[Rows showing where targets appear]
▽
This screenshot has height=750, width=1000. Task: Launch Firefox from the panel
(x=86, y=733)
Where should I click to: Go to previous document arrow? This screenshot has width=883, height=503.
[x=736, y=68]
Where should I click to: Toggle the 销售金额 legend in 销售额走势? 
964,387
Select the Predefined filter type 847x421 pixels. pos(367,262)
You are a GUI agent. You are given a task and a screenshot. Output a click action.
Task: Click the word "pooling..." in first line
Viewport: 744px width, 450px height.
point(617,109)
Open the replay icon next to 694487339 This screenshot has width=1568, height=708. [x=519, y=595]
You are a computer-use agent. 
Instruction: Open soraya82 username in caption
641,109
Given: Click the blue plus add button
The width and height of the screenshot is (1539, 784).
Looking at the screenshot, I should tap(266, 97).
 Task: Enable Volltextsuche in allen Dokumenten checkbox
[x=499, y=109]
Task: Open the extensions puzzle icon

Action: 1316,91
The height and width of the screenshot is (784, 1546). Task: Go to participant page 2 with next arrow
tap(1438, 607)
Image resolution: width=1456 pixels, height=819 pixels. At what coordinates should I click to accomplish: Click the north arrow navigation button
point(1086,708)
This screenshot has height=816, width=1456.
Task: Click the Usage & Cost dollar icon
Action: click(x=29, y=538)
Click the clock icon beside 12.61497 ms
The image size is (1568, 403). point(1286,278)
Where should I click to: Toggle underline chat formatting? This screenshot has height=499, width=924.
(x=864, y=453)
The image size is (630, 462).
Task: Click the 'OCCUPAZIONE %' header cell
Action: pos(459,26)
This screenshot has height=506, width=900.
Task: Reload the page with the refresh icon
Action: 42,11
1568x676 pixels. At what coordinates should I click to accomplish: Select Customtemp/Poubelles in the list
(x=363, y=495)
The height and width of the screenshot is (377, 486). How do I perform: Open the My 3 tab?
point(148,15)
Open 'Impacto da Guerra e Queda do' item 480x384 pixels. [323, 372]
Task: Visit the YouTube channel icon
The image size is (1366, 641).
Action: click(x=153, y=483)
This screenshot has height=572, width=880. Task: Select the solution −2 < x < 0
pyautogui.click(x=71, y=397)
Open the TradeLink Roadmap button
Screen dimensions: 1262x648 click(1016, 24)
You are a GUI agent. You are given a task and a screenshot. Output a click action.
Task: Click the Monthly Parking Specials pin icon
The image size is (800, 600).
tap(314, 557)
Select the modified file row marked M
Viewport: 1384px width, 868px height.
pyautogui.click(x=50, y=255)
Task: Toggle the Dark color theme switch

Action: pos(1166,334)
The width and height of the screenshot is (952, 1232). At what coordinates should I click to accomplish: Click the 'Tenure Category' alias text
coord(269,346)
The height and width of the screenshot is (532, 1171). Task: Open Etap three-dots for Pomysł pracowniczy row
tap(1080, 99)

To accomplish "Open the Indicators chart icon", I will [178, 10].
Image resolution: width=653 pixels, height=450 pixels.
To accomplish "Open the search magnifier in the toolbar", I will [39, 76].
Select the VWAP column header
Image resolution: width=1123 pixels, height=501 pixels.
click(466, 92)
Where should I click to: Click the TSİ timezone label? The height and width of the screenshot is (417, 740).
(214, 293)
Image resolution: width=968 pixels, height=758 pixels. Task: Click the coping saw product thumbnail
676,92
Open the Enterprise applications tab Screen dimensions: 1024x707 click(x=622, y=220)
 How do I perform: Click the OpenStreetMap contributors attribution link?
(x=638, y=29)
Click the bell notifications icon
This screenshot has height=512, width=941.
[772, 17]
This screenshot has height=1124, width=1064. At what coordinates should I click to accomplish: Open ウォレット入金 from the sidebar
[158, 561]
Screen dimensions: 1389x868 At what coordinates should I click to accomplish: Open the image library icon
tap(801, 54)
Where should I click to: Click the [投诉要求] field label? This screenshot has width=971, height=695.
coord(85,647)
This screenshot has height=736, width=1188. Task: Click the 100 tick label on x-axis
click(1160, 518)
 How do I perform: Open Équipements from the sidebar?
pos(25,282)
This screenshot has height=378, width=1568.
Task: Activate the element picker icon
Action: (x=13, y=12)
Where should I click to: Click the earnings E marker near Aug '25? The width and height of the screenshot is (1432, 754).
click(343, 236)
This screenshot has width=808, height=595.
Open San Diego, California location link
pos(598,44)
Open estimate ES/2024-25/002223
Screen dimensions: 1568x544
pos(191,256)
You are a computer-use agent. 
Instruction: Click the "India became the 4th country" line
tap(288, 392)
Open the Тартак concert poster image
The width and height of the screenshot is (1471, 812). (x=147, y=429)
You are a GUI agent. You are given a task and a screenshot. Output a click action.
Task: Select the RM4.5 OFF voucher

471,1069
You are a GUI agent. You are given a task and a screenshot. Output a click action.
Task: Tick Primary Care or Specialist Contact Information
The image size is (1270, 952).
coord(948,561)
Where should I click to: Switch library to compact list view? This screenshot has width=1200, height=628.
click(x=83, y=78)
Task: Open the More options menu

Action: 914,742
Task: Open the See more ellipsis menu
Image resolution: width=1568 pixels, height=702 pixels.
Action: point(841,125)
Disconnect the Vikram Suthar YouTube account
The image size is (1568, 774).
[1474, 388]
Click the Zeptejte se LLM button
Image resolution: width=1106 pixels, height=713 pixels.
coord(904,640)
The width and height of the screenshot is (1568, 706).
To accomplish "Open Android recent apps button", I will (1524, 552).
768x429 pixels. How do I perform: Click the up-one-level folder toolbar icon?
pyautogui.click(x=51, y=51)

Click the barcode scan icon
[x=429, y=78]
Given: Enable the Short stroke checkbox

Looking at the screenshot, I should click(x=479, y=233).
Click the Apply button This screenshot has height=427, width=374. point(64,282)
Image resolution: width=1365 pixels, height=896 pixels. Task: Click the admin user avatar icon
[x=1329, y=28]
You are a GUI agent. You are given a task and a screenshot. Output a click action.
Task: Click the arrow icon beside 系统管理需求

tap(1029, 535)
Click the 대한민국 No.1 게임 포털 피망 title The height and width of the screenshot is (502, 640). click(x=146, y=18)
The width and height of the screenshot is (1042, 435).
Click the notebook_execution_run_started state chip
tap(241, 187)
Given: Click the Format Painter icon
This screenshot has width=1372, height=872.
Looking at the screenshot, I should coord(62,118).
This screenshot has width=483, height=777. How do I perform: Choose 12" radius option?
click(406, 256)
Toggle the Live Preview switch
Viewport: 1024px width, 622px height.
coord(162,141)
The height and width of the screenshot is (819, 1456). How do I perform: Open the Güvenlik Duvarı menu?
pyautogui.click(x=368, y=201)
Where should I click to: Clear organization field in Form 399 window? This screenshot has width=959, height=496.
△
▸ **Requirements**:
Turn the lines of the records above into a numbered list, leaving out the blank lines.

▸ **Correct output**:
1. This screenshot has height=750, width=1000. Task: Launch Firefox from the panel
2. (x=86, y=733)
3. Where should I click to: Go to previous document arrow? This screenshot has width=883, height=503.
4. [x=736, y=68]
5. Where should I click to: Toggle the 销售金额 legend in 销售额走势? 
6. 964,387
7. Select the Predefined filter type 847x421 pixels. pos(367,262)
8. You are a GUI agent. You are given a task and a screenshot. Output a click action.
9. Task: Click the word "pooling..." in first line
10. Viewport: 744px width, 450px height.
11. point(617,109)
12. Open the replay icon next to 694487339 This screenshot has width=1568, height=708. [x=519, y=595]
13. You are a computer-use agent. 
14. Instruction: Open soraya82 username in caption
15. 641,109
16. Given: Click the blue plus add button
17. The width and height of the screenshot is (1539, 784).
18. Looking at the screenshot, I should tap(266, 97).
19.  Task: Enable Volltextsuche in allen Dokumenten checkbox
20. [x=499, y=109]
21. Task: Open the extensions puzzle icon
22. Action: 1316,91
23. The height and width of the screenshot is (784, 1546). Task: Go to participant page 2 with next arrow
24. tap(1438, 607)
25. Image resolution: width=1456 pixels, height=819 pixels. At what coordinates should I click to accomplish: Click the north arrow navigation button
26. point(1086,708)
27. This screenshot has height=816, width=1456.
28. Task: Click the Usage & Cost dollar icon
29. Action: click(x=29, y=538)
30. Click the clock icon beside 12.61497 ms
31. The image size is (1568, 403). point(1286,278)
32. Where should I click to: Toggle underline chat formatting? This screenshot has height=499, width=924.
33. (x=864, y=453)
34. The image size is (630, 462).
35. Task: Click the 'OCCUPAZIONE %' header cell
36. Action: pos(459,26)
37. This screenshot has height=506, width=900.
38. Task: Reload the page with the refresh icon
39. Action: 42,11
40. 1568x676 pixels. At what coordinates should I click to accomplish: Select Customtemp/Poubelles in the list
41. (x=363, y=495)
42. The height and width of the screenshot is (377, 486). How do I perform: Open the My 3 tab?
43. point(148,15)
44. Open 'Impacto da Guerra e Queda do' item 480x384 pixels. [323, 372]
45. Task: Visit the YouTube channel icon
46. The image size is (1366, 641).
47. Action: click(x=153, y=483)
48. This screenshot has height=572, width=880. Task: Select the solution −2 < x < 0
49. pyautogui.click(x=71, y=397)
50. Open the TradeLink Roadmap button
51. Screen dimensions: 1262x648 click(1016, 24)
52. You are a GUI agent. You are given a task and a screenshot. Output a click action.
53. Task: Click the Monthly Parking Specials pin icon
54. The image size is (800, 600).
55. tap(314, 557)
56. Select the modified file row marked M
57. Viewport: 1384px width, 868px height.
58. pyautogui.click(x=50, y=255)
59. Task: Toggle the Dark color theme switch
60. Action: pos(1166,334)
61. The width and height of the screenshot is (952, 1232). At what coordinates should I click to accomplish: Click the 'Tenure Category' alias text
62. coord(269,346)
63. The height and width of the screenshot is (532, 1171). Task: Open Etap three-dots for Pomysł pracowniczy row
64. tap(1080, 99)
65. To accomplish "Open the Indicators chart icon", I will [178, 10].
66. Image resolution: width=653 pixels, height=450 pixels.
67. To accomplish "Open the search magnifier in the toolbar", I will [39, 76].
68. Select the VWAP column header
69. Image resolution: width=1123 pixels, height=501 pixels.
70. click(466, 92)
71. Where should I click to: Click the TSİ timezone label? The height and width of the screenshot is (417, 740).
72. (214, 293)
73. Image resolution: width=968 pixels, height=758 pixels. Task: Click the coping saw product thumbnail
74. 676,92
75. Open the Enterprise applications tab Screen dimensions: 1024x707 click(x=622, y=220)
76.  How do I perform: Click the OpenStreetMap contributors attribution link?
77. (x=638, y=29)
78. Click the bell notifications icon
79. This screenshot has height=512, width=941.
80. [772, 17]
81. This screenshot has height=1124, width=1064. At what coordinates should I click to accomplish: Open ウォレット入金 from the sidebar
82. [158, 561]
83. Screen dimensions: 1389x868 At what coordinates should I click to accomplish: Open the image library icon
84. tap(801, 54)
85. Where should I click to: Click the [投诉要求] field label? This screenshot has width=971, height=695.
86. coord(85,647)
87. This screenshot has height=736, width=1188. Task: Click the 100 tick label on x-axis
88. click(1160, 518)
89.  How do I perform: Open Équipements from the sidebar?
90. pos(25,282)
91. This screenshot has height=378, width=1568.
92. Task: Activate the element picker icon
93. Action: (x=13, y=12)
94. Where should I click to: Click the earnings E marker near Aug '25? The width and height of the screenshot is (1432, 754).
95. click(343, 236)
96. This screenshot has width=808, height=595.
97. Open San Diego, California location link
98. pos(598,44)
99. Open estimate ES/2024-25/002223
100. Screen dimensions: 1568x544
101. pos(191,256)
102. You are a computer-use agent. 
103. Instruction: Click the "India became the 4th country" line
104. tap(288, 392)
105. Open the Тартак concert poster image
106. The width and height of the screenshot is (1471, 812). (x=147, y=429)
107. You are a GUI agent. You are given a task and a screenshot. Output a click action.
108. Task: Select the RM4.5 OFF voucher
109. 471,1069
110. You are a GUI agent. You are given a task and a screenshot. Output a click action.
111. Task: Tick Primary Care or Specialist Contact Information
112. The image size is (1270, 952).
113. coord(948,561)
114. Where should I click to: Switch library to compact list view? This screenshot has width=1200, height=628.
115. click(x=83, y=78)
116. Task: Open the More options menu
117. Action: 914,742
118. Task: Open the See more ellipsis menu
119. Image resolution: width=1568 pixels, height=702 pixels.
120. Action: point(841,125)
121. Disconnect the Vikram Suthar YouTube account
122. The image size is (1568, 774).
123. [1474, 388]
124. Click the Zeptejte se LLM button
125. Image resolution: width=1106 pixels, height=713 pixels.
126. coord(904,640)
127. The width and height of the screenshot is (1568, 706).
128. To accomplish "Open Android recent apps button", I will (1524, 552).
129. 768x429 pixels. How do I perform: Click the up-one-level folder toolbar icon?
130. pyautogui.click(x=51, y=51)
131. Click the barcode scan icon
132. [x=429, y=78]
133. Given: Enable the Short stroke checkbox
134. Looking at the screenshot, I should click(x=479, y=233).
135. Click the Apply button This screenshot has height=427, width=374. point(64,282)
136. Image resolution: width=1365 pixels, height=896 pixels. Task: Click the admin user avatar icon
137. [x=1329, y=28]
138. You are a GUI agent. You are given a task and a screenshot. Output a click action.
139. Task: Click the arrow icon beside 系统管理需求
140. tap(1029, 535)
141. Click the 대한민국 No.1 게임 포털 피망 title The height and width of the screenshot is (502, 640). click(x=146, y=18)
142. The width and height of the screenshot is (1042, 435).
143. Click the notebook_execution_run_started state chip
144. tap(241, 187)
145. Given: Click the Format Painter icon
146. This screenshot has width=1372, height=872.
147. Looking at the screenshot, I should coord(62,118).
148. This screenshot has width=483, height=777. How do I perform: Choose 12" radius option?
149. click(406, 256)
150. Toggle the Live Preview switch
151. Viewport: 1024px width, 622px height.
152. coord(162,141)
153. The height and width of the screenshot is (819, 1456). How do I perform: Open the Güvenlik Duvarı menu?
154. pyautogui.click(x=368, y=201)
155. Where should I click to: Clear organization field in Form 399 window? This screenshot has width=959, height=496.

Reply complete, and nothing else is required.